El Sevilla FC remonta en cinco minutos tras un gol en propia puerta de Ramos

Foto: @SevillaFC

El Sevilla FC levanta un 0-1 con cinco minutos de fabulosa furia y fe ilimitada, gracias a un gol en propia puerta de Sergio Ramos que le metió en un encuentro que parecía perdido

Que el Sevilla FC es capaz de todo y que jamás hay que darlo por muerto, incluso aunque pueda parecerlo, es un hecho, pero siempre viene bien recordarlo, como hizo este domingo el conjunto de Jorge Sampaoli. El Madrid ganaba 0-1, con gol de penalti de Cristiano Ronaldo. El Sevilla sufría, quería y no podía, pero todo se inflamó cuando Sergio Ramos en propia puerta puso las tablas en el marcador, desatando la proeza de los locales. El Sevilla se lanzó con alma a por un partido que se puso para él y Jovetic lo abrochó en pleno descuento con un disparo desde la frontal que empujó todo un Sánchez-Pizjuán volcado con sus jugadores, hoy también guerreros y protagonistas de un apasionante arrebato de cólera celestial.

La victoria sabe a gloria porque una vez más el Sevilla FC demostró que está hecho de una pasta muy especial, un equipo que no se arruga y que incluso cuando pintan bastos y no le sale nada jamás deja de intentarlo. Esa constancia, ese creer incondicional, es lo que le llevó a derrotar a un Madrid que llegaba a Nervión después de 40 partidos sin caer. Los merengues, con ventaja en el marcador tras un partido muy luchado e igualado, parecían vivir una nueva noche de vino y rosas, dejando pasar los minutos y contemplando como el Sevilla una y otra vez se daba de bruces contra su entramado defensivo. Pero en el minuto 85 una falta de Marcelo sobre Mariano en la banda derecha desencadenó el vendaval. Sarabia la puso cerradita al área y Sergio Ramos batió a su compañero Keylor Navas.
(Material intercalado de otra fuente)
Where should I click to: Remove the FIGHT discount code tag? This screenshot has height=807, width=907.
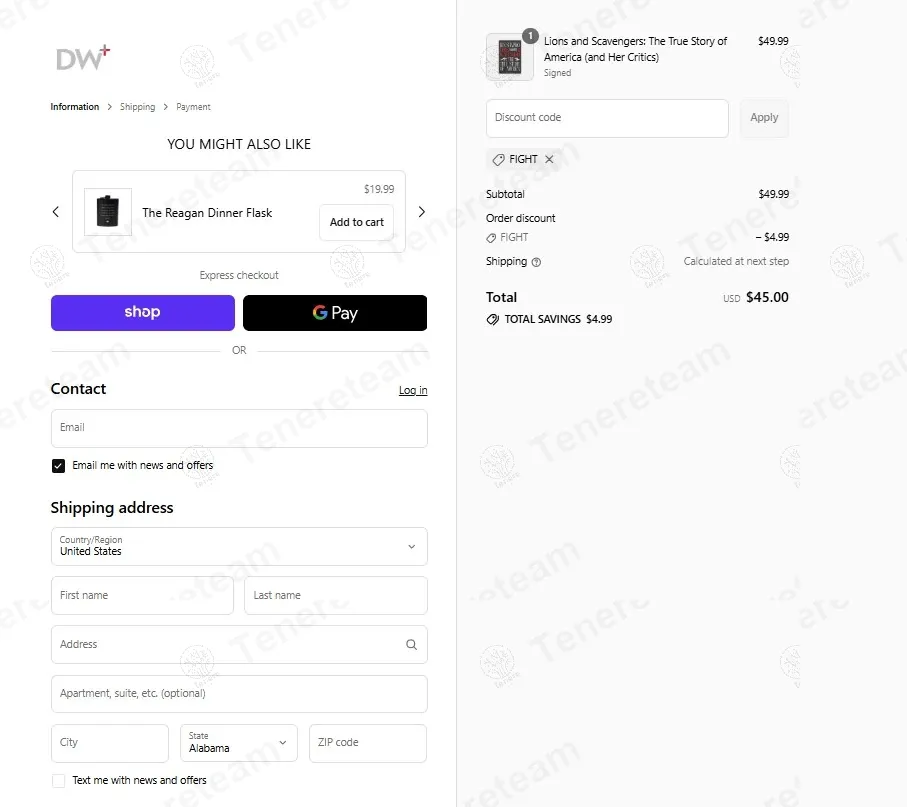(x=549, y=159)
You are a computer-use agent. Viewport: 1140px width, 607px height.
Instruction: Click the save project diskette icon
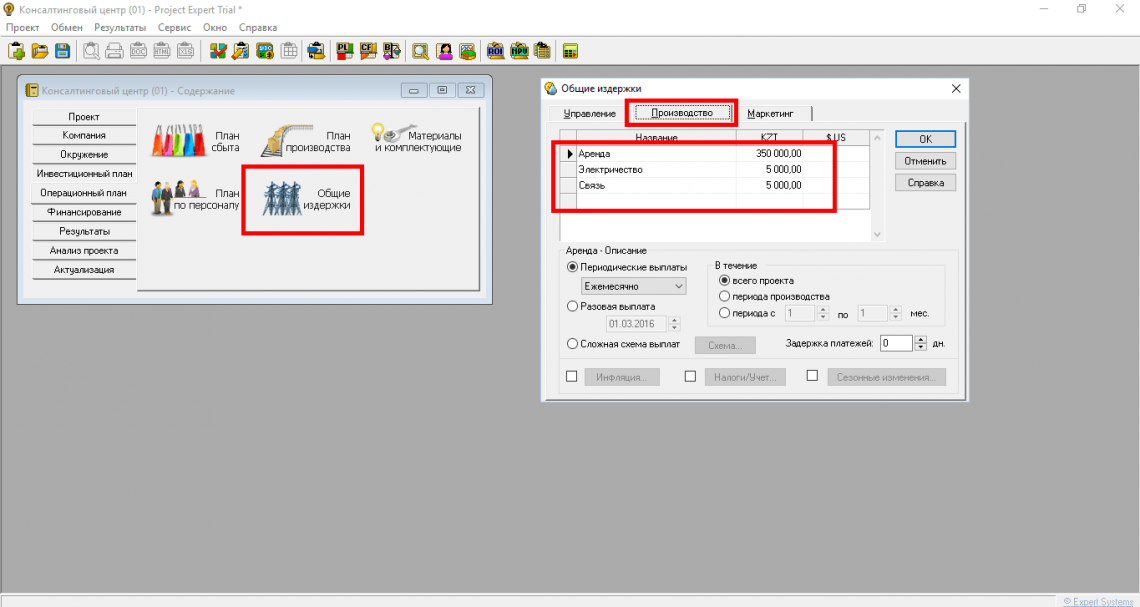[x=62, y=50]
El fútbol, como la vida, guarda momentos mágicos y hoy tocaba vivir uno de ellos. El empate desató un auténtica avalancha. El Sevilla, contagiado en cada poro de su piel por la locura del ambiente, se creció, creyó en la machada y arrolló a un Madrid que se derrumbó literalmente. Vietto saltó al campo por Ben Yedder. Era el todo por el todo. La comunión de los jugadores con la hinchada dio el toque final al hechizo. El corazón del Sevilla latía demasiado fuerte para que Madrid no se dejara arrastrar por el ciclón que se generó en Nervión cuando la noche parecía mansa para el líder. El encanto de Nervión, la mística del Sánchez-Pizjuán, desbarató el guión y Stevan Jovetic, que desde que salió puso en aprietos a los madridistas, firmó la hazaña desde la frontal. Y entonces se vivió la apoteosis, y el fútbol dio al Sevilla lo que el Sevilla bien mereció durante gran parte del choque.

Todo lo que ocurrió antes poco importa, porque lo mejor, lo que desencadenó el ardor más bello y puro en clave sevillista, transcurrió en apenas diez minutos. Por resumir,el partido fue mayormente de un dominio inoperante de los nervionenses, que difícilmente podían desarmar la defensa de cinco que plantó Zinedine Zidane . En el primer tiempo hubo poco más que emoción, con los de Sampaoli al mando, pero sin encontrar la profundidad adecuada para hacer daño. Las intenciones se dejaron ver más en la segunda mitad, discurriendo el choque, sin embargo, por una marcada igualdad hasta que un penalti de Sergio Rico puso al Madrid por delante. Ahí parecía que el partido estaba perdido. Por momentos sólo los once que estaban en el campo, y Sampaoli con sus acertados cambios, sacando a Jovetic y Sarabia, creían que la noche podía dejar algo bueno. Pero la perseverancia, aún cuando casi nada salía, acabó dando sus frutos y una vez prendida la chispa con la providencial falta de Sarabia se desató el amor propio de un Sevilla que exhibió esa raza que le da personalidad propia en la élite.

El Sevilla, en definitiva, logró un triunfo vibrante con la constancia y la convicción como principales armas. La fortaleza moral de este equipo volvió a marcar la diferencia. El Madrid llevaba 40 partidos sin perder, ganaba 0-1 a cinco minutos del final… Pero hoy le tocaba jugar en el Sánchez-Pizjuán, y cuando el Sevilla juega en el Sánchez-Pizjuán es un asunto serio, muy, muy serio. El Sevilla siempre cree, el nunca se rinde le pertenece como a nadie. Es Nervión, es la ley del Sevilla FC y al líder no le quedó otra que acatarla.